Dans sa déclaration ministérielle du 4 février dernier, François Legault lançait un appel à «garder la tête froide». Il nous invitait à être intelligents et à éviter de réagir trop fortement ou de manière émotive, ce qui risquerait de faire mal à nos propres entreprises. Il me semble qu’à ces recommandations, il soit nécessaire d’ajouter à celle-ci: évitons de négocier sur la place publique.
Depuis quelques semaines, François Legault martèle qu’il faut renégocier l’ACEUM rapidement, ce qui lui a valu de nombreuses critiques. Pour ma part, je suis d’accord avec le premier ministre. Il faut cesser de réagir à chaque soubresaut de Donald Trump, et diriger nos actions vers une table de négociation, ce qui permettrait de calmer le jeu tout en permettant à nos élus de ne pas être poussés à réagir à chaque sortie intempestive du président américain.
Ainsi, à chaque fois que le président lancerait une nouvelle demande ou menace dans l’espace public, nos élus pourraient répondre : nous pourrons en discuter à la table de négociation. Cette manière de mettre un délai à notre réaction est beaucoup moins intéressante et a tendance à neutraliser, un peu du moins, les intimidateurs.
Par contre, je décroche lorsqu’il parle de faire certaines concessions face aux Américains. Pourquoi concéderions-nous quoi que ce soit avant même de négocier ?

CONSIGNE - D'après le texte fourni, à quelle date a eu lieu la déclaration ministérielle où François Legault appelait à « garder la tête froide » ? Le matériel ci-dessous n'est pas nécessaire.

LIGNES DE DONNÉES -

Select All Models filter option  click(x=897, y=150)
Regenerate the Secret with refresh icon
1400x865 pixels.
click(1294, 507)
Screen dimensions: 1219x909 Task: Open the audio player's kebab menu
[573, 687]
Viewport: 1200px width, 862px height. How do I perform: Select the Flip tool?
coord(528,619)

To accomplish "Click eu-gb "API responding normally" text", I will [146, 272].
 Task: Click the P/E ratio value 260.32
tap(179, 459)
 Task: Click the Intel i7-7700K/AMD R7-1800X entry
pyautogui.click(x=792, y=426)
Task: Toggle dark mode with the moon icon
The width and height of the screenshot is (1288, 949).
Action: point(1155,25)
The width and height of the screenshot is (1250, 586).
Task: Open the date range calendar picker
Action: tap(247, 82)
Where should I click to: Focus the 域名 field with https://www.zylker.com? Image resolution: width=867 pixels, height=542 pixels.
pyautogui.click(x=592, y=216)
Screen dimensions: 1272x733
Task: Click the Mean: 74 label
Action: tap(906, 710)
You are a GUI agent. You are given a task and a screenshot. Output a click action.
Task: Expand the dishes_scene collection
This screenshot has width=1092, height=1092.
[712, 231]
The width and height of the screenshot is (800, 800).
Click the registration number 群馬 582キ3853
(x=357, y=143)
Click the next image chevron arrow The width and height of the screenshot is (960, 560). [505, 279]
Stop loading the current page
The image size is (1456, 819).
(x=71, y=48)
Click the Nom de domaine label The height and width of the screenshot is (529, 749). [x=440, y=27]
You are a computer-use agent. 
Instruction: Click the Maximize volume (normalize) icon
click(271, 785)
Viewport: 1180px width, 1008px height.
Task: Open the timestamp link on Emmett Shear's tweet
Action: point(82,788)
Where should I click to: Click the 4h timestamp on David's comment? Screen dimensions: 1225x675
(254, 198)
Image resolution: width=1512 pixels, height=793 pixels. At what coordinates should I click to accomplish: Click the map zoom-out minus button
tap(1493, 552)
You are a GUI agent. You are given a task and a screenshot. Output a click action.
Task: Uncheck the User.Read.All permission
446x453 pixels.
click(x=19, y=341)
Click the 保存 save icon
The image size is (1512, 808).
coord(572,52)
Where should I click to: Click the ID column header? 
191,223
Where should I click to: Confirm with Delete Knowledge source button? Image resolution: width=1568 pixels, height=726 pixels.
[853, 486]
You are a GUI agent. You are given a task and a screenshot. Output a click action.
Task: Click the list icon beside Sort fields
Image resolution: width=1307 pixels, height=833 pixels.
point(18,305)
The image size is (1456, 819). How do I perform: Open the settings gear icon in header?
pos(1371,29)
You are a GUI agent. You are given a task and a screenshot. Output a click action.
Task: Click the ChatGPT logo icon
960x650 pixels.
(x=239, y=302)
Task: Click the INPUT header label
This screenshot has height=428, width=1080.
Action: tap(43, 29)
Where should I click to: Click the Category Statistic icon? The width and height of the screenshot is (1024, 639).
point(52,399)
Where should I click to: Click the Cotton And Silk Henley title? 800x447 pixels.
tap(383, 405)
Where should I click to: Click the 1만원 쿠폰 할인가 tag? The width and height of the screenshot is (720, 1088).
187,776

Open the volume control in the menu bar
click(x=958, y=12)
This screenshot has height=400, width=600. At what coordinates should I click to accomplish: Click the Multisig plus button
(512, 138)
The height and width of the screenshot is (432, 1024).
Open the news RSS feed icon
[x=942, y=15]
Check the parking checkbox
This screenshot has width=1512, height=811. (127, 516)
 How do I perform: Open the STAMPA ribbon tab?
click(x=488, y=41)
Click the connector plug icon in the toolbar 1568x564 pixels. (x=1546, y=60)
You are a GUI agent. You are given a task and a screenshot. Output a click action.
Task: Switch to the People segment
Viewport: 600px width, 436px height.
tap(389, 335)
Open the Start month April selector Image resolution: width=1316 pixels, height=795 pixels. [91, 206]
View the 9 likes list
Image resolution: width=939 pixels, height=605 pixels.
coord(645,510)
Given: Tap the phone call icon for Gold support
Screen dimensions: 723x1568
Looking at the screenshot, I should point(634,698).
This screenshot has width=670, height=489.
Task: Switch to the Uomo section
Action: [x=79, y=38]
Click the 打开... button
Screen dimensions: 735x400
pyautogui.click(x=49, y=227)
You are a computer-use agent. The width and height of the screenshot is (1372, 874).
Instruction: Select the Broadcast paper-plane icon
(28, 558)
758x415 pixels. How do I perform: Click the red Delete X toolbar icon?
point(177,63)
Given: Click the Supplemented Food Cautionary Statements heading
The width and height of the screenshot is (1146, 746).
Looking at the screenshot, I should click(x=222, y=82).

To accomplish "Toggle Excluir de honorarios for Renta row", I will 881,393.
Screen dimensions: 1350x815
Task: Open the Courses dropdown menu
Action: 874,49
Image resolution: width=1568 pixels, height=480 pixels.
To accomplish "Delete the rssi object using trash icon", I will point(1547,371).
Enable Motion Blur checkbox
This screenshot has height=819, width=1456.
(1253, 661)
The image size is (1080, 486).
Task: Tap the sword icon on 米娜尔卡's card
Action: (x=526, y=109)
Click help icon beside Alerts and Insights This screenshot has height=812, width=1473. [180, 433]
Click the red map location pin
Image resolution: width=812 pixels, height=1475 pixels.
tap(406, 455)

RÉPONSE - Le 4 février dernier.